Assignment: Copy out every record that follows, word for word.

[Data provided]

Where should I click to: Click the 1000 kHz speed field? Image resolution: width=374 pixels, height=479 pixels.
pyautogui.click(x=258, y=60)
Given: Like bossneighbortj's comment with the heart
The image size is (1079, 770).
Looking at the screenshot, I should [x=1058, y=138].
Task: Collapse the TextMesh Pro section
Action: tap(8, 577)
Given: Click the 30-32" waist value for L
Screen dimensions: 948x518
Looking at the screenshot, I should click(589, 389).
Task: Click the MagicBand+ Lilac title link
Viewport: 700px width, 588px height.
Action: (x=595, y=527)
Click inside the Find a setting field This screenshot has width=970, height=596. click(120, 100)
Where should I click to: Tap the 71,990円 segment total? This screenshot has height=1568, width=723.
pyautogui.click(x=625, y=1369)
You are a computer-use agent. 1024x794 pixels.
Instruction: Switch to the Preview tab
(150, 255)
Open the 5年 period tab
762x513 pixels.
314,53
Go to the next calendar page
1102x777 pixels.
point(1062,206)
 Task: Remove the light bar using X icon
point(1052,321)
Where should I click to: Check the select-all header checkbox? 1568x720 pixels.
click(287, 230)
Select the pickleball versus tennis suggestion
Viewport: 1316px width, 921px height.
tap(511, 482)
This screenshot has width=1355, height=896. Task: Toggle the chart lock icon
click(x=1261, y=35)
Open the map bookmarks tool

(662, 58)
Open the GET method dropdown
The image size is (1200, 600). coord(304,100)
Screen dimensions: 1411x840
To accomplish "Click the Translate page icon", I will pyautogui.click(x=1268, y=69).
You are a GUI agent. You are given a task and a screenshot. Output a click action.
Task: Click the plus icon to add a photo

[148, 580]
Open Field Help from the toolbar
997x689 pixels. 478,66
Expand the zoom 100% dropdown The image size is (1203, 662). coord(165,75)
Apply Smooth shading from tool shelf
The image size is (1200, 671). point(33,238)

[/Data provided]

Task solution:
Where should I click to: Click the 1000 kHz speed field? Image resolution: width=374 pixels, height=479 pixels.
pyautogui.click(x=258, y=60)
Given: Like bossneighbortj's comment with the heart
The image size is (1079, 770).
Looking at the screenshot, I should [x=1058, y=138].
Task: Collapse the TextMesh Pro section
Action: tap(8, 577)
Given: Click the 30-32" waist value for L
Screen dimensions: 948x518
Looking at the screenshot, I should click(589, 389).
Task: Click the MagicBand+ Lilac title link
Viewport: 700px width, 588px height.
Action: (x=595, y=527)
Click inside the Find a setting field This screenshot has width=970, height=596. click(120, 100)
Where should I click to: Tap the 71,990円 segment total? This screenshot has height=1568, width=723.
pyautogui.click(x=625, y=1369)
You are a computer-use agent. 1024x794 pixels.
Instruction: Switch to the Preview tab
(150, 255)
Open the 5年 period tab
762x513 pixels.
314,53
Go to the next calendar page
1102x777 pixels.
point(1062,206)
 Task: Remove the light bar using X icon
point(1052,321)
Where should I click to: Check the select-all header checkbox? 1568x720 pixels.
click(287, 230)
Select the pickleball versus tennis suggestion
Viewport: 1316px width, 921px height.
tap(511, 482)
This screenshot has width=1355, height=896. Task: Toggle the chart lock icon
click(x=1261, y=35)
Open the map bookmarks tool

(662, 58)
Open the GET method dropdown
The image size is (1200, 600). coord(304,100)
Screen dimensions: 1411x840
To accomplish "Click the Translate page icon", I will pyautogui.click(x=1268, y=69).
You are a GUI agent. You are given a task and a screenshot. Output a click action.
Task: Click the plus icon to add a photo

[148, 580]
Open Field Help from the toolbar
997x689 pixels. 478,66
Expand the zoom 100% dropdown The image size is (1203, 662). coord(165,75)
Apply Smooth shading from tool shelf
The image size is (1200, 671). point(33,238)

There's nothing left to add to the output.